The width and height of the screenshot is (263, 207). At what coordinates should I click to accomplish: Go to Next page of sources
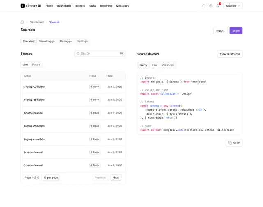(x=115, y=177)
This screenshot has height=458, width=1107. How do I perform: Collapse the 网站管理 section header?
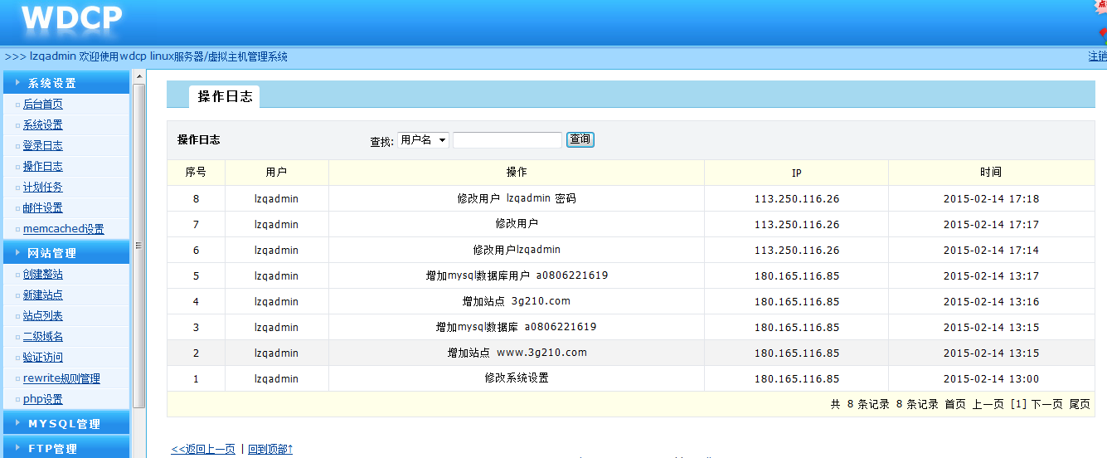point(51,253)
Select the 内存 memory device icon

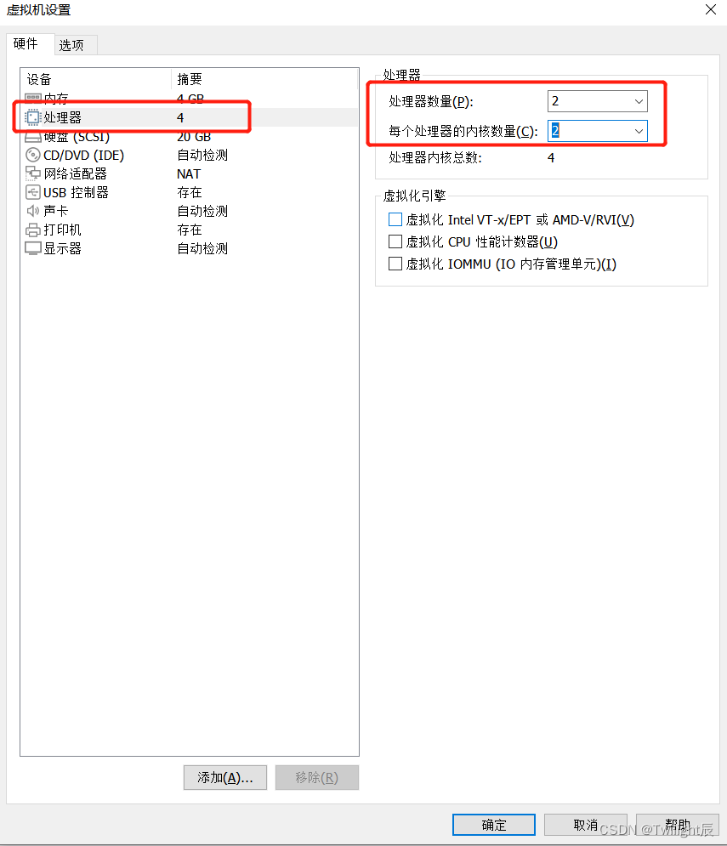pos(33,98)
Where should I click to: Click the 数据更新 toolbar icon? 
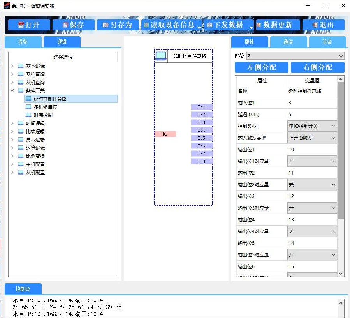tap(259, 25)
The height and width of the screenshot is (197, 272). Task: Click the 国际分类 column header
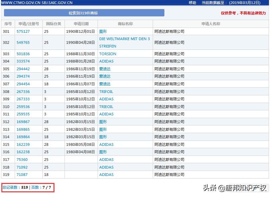tap(52, 23)
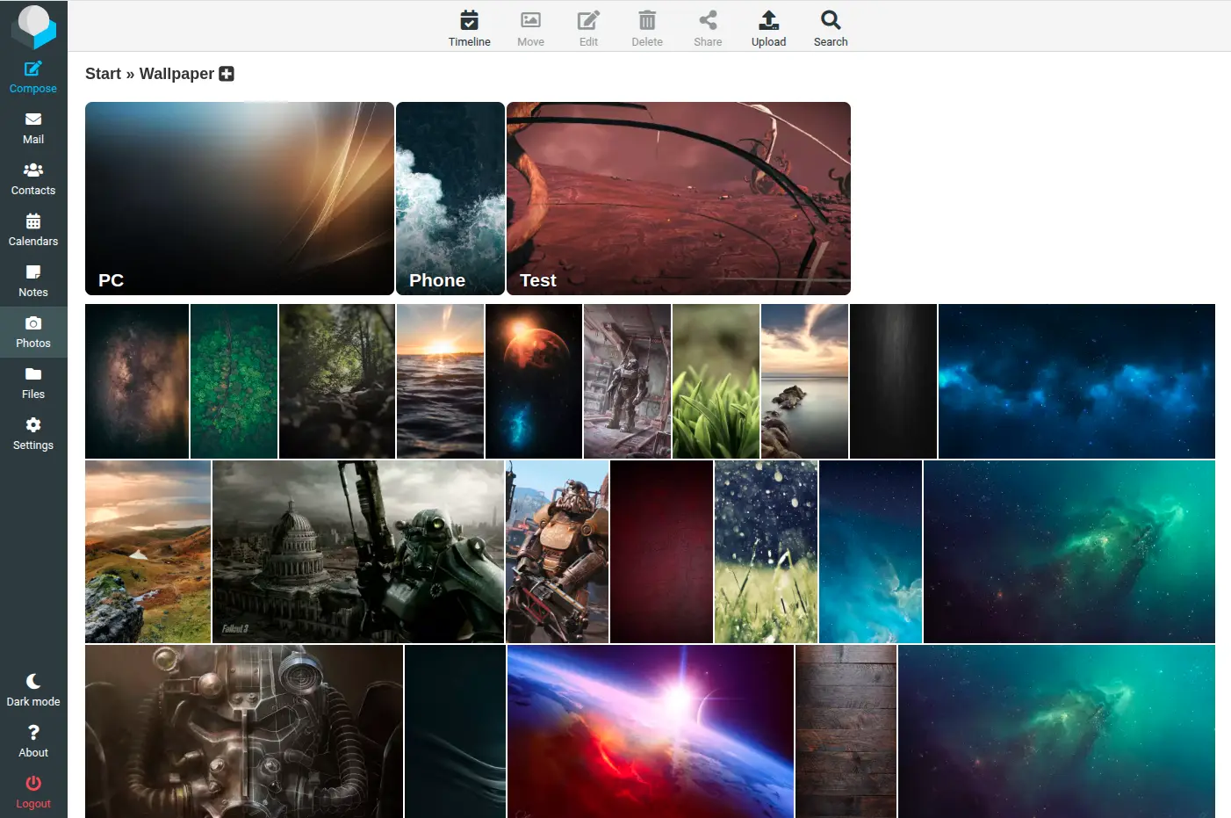The image size is (1231, 818).
Task: Open Search from the top toolbar
Action: click(x=831, y=28)
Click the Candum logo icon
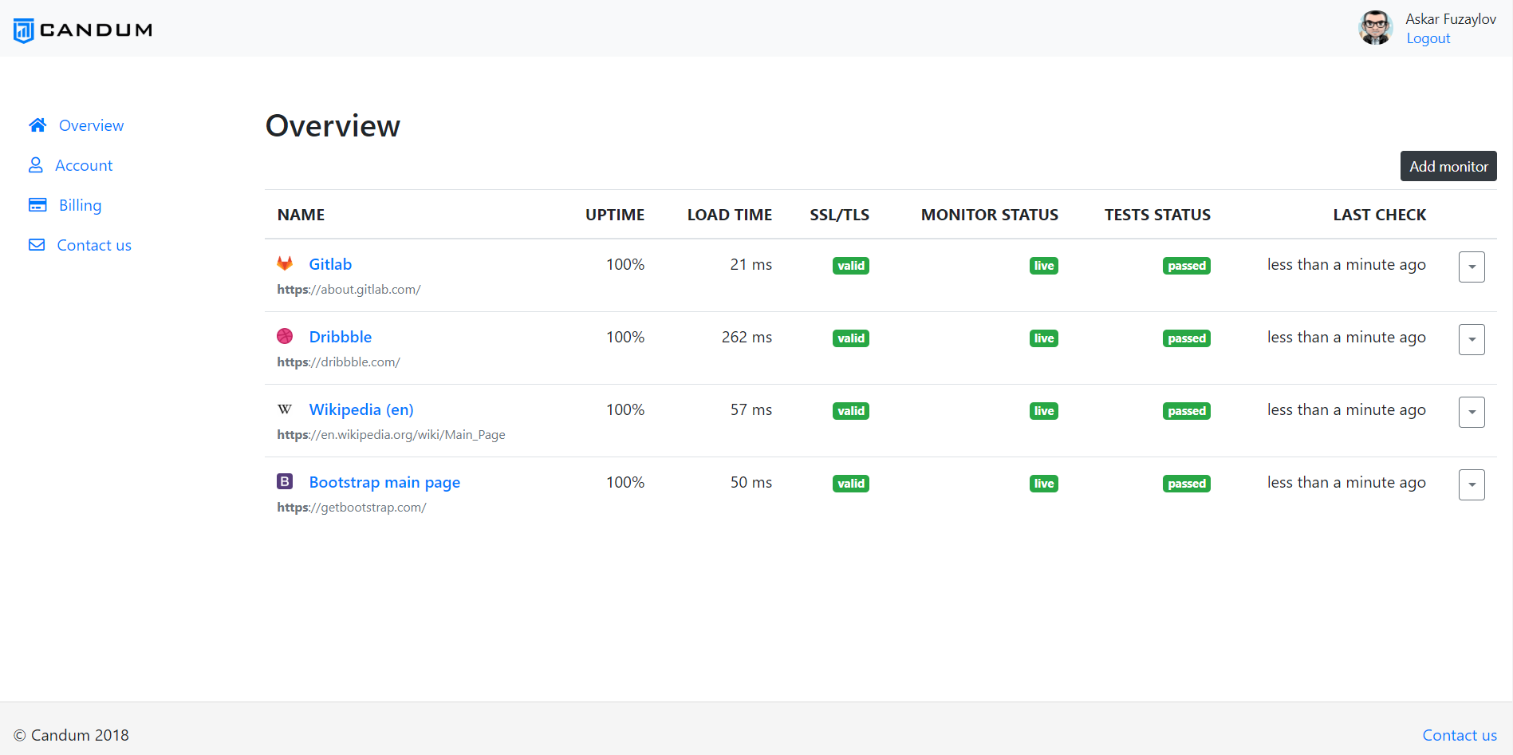 [x=24, y=30]
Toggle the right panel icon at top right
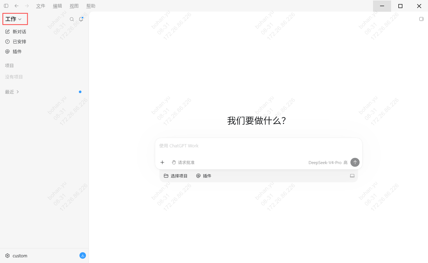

▸ ASSIGNMENT: Return the material word for word, images omitted.

▸ RESPONSE TO THIS TASK:
The width and height of the screenshot is (263, 207). At what coordinates should I click to accomplish: Go to Next page of sources
(x=115, y=177)
This screenshot has height=458, width=1107. How do I perform: Collapse the 网站管理 section header?
point(51,253)
Select the 内存 memory device icon

pos(33,98)
Where should I click to: Click the 数据更新 toolbar icon? 
tap(259, 25)
The height and width of the screenshot is (197, 272). Task: Click the 国际分类 column header
tap(52, 23)
The image size is (1231, 818).
Task: Open Search from the top toolbar
Action: click(x=831, y=28)
Click the Candum logo icon
 [x=24, y=30]
Toggle the right panel icon at top right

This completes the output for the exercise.